Healio: Have you had any experience with endometriosis information or misinformation on social media?

Fitzgerald: I tend to fill my algorithm with excellent providers who do provide some good information. Anyone who would claim that you could cure your endometriosis with any kind of supplements — that would be inaccurate. We have no data to support that. Anyone who says that you can cure your pain with any sort of single modality, you need to combine physical therapy with stress relief techniques, medication and maybe with surgery. Anyone who has a one stop shop for endometriosis, to me, that is a red flag.

I struggle with the idea of diagnostic laparoscopy. In patients that have chronic pelvic pain for many years, it was taught in OB/GYN that you could justifiably put a laparoscope in and look in their pelvis for endometriosis. Now that we have experts in endometriosis resection, I would argue that there are few indications for doing that in a patient who should just go for one surgery instead of two. If you're not prepared to operate on the endometriosis that you find or the pathology that you find in the pelvis, and your suspicion was high enough at the beginning that endometriosis was in there, you probably should be referring that patient to a specialist to begin with.

There are some rare circumstances in a well-counseled patient with a savvy provider who doesn't necessarily have the skills to remove the endometriosis, but the patient isn't necessarily prepared for a more radical surgery and just wants to know if they have endometriosis or not.

There are some people online who say that that is an appropriate use of a diagnostic scope and that is up for debate. I personally think that if you're suspicious of endometriosis to the point where you're taking someone to the operating room, but you don't have the skills to remove what you find — there's only so many things that chronic abdominal pelvic pain can be. So, if you're not prepared to treat the endometriosis that you find surgically, then you should just assume the patient has endometriosis and treat them medically anyway. It doesn't change your management. I'm not a huge fan of diagnostic laparoscopy. I don't think that is an appropriate level of care, but that is something that can be discussed between the patient and their provider depending on your goals and their geographic location and transportation, etc.

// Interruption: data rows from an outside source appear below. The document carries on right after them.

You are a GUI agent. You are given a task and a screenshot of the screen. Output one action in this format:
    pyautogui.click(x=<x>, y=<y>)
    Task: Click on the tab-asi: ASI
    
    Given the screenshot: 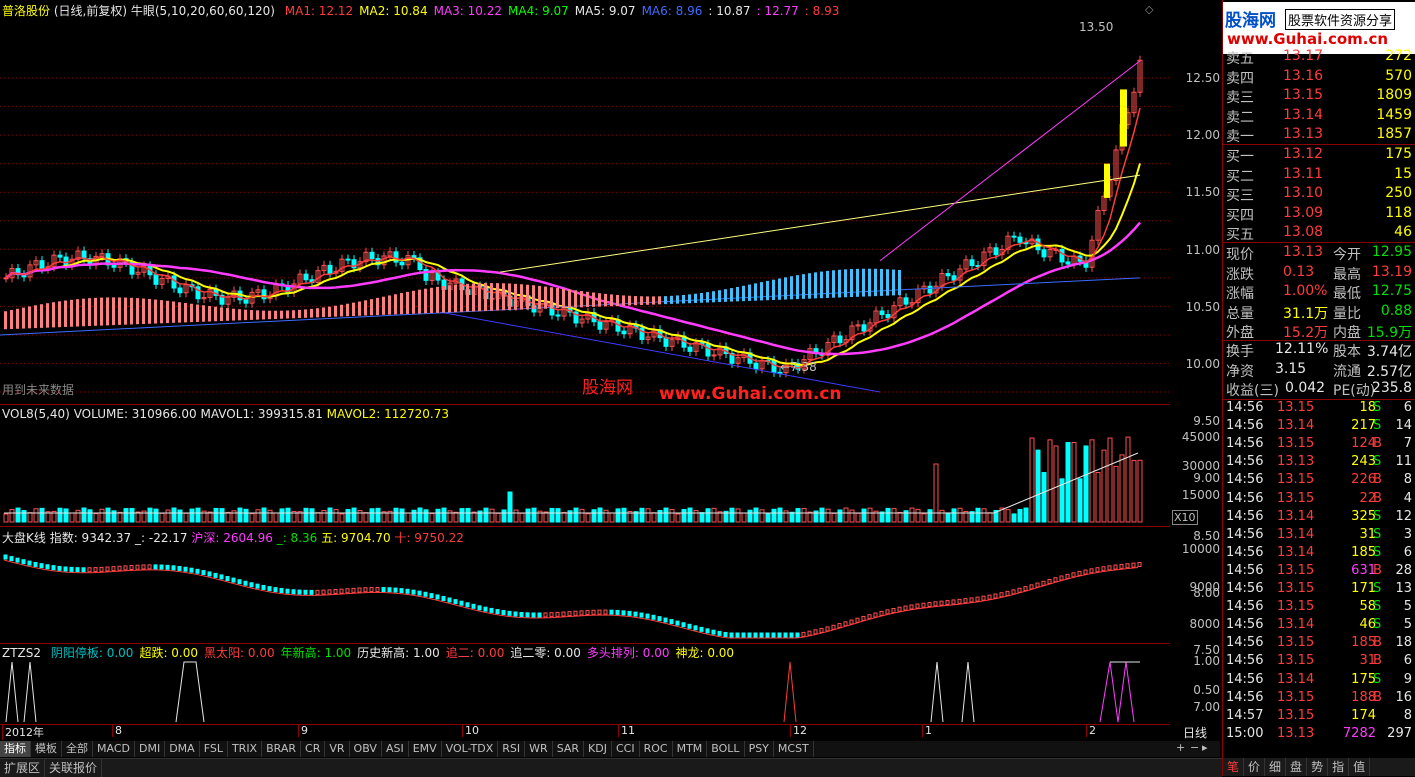 What is the action you would take?
    pyautogui.click(x=396, y=749)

Healio: Is social media a tool for better awareness of endometriosis?

Fitzgerald: Social media has done more for endometriosis awareness than anything that we have done as a profession and anything that we have been able to do through traditional media.

Endometriosis has been known for hundreds of years, right? I have this textbook of practical gynecology. It's over 100 years old. If you read the chapter on endometriosis, it could practically have been written yesterday. Our knowledge of endometriosis has changed almost none since this book was written in the early 1900s.

But [endometriosis knowledge is] starting to accelerate thanks to hundreds of thousands or millions of people using their voice on social media and endometriosis being something that's part of the cultural conversation, something that women are refusing to let, frankly, destroy their life and sideline them from the things that are important to them.

My clinic is full of patients with endometriosis. If endometriosis was a men's disease — an incurable, debilitating, progressive and chronic abdominal pelvic inflammatory disease that had no cure — we would have had a cure decades ago. Social media has absolutely, 100%, galvanized and accelerated both the scientific community, the medical community and also the patient advocacy groups, as well as policy makers. We feel, in a matter of years, the amount of progress that's been made is outpacing decades of women's voices not being heard.